Val Britton (born 1977 in Livingston, New Jersey) is an American artist, best known for her works on paper and installations. She creates abstract collage works using paper and other mixed media that reference the language of maps, network diagrams and astronomical photography. She lived in the San Francisco Bay Area for 14 years, and as of 2018, she lives in Seattle, Washington.

Biography
Val Britton was born in 1977 in Livingston, New Jersey, her father was a long haul truck driver. She has said in interviews, when she was young her father died and that has influenced the visual language of her work.
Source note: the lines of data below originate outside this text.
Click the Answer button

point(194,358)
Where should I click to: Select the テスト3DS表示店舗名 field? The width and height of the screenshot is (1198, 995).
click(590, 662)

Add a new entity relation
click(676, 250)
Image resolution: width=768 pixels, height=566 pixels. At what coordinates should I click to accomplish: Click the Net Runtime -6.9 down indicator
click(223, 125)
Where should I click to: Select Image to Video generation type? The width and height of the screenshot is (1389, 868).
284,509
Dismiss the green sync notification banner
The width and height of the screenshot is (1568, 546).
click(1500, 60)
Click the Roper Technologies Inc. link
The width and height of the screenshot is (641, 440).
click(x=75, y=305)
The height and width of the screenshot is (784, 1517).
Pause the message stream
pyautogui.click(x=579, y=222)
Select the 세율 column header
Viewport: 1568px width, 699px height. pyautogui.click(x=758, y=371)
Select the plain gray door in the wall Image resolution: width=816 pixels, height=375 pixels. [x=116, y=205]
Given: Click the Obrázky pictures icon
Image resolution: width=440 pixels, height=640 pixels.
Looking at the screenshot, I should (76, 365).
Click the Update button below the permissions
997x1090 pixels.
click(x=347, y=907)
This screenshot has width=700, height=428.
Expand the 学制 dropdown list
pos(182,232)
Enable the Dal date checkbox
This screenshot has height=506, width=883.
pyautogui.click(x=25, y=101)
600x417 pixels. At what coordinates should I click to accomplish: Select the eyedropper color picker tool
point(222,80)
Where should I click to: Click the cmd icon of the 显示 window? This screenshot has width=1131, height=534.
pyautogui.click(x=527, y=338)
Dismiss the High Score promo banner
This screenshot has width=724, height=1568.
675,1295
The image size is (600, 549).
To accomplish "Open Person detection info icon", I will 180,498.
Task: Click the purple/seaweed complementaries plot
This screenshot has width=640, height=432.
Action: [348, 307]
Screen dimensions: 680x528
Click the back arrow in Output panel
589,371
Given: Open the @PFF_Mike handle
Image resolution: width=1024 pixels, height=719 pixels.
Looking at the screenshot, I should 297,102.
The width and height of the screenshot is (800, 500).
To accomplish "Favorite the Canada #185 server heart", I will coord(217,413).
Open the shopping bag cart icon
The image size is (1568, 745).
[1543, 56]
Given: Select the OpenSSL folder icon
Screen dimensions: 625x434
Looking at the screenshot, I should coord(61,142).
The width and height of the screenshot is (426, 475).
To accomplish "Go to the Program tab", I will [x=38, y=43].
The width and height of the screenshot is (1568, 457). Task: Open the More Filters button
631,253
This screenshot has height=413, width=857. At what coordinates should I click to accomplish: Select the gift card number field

She received her B.F.A. in Printmaking in 1999 from Rhode Island School of Design (RISD) in Providence, Rhode Island. After RISD she moved to Brooklyn, and in 2004 she moved to San Francisco to attend graduate school. Britton received her M.F.A. from California College of the Arts (CCA) in 2006.

In 2010, Britton served at the Artist in Residence Program at Recology San Francisco and produced an exhibition called Index to Selected Stars. Index to Selected Stars featured collage work made with various types of tape, inks and various types of found paper.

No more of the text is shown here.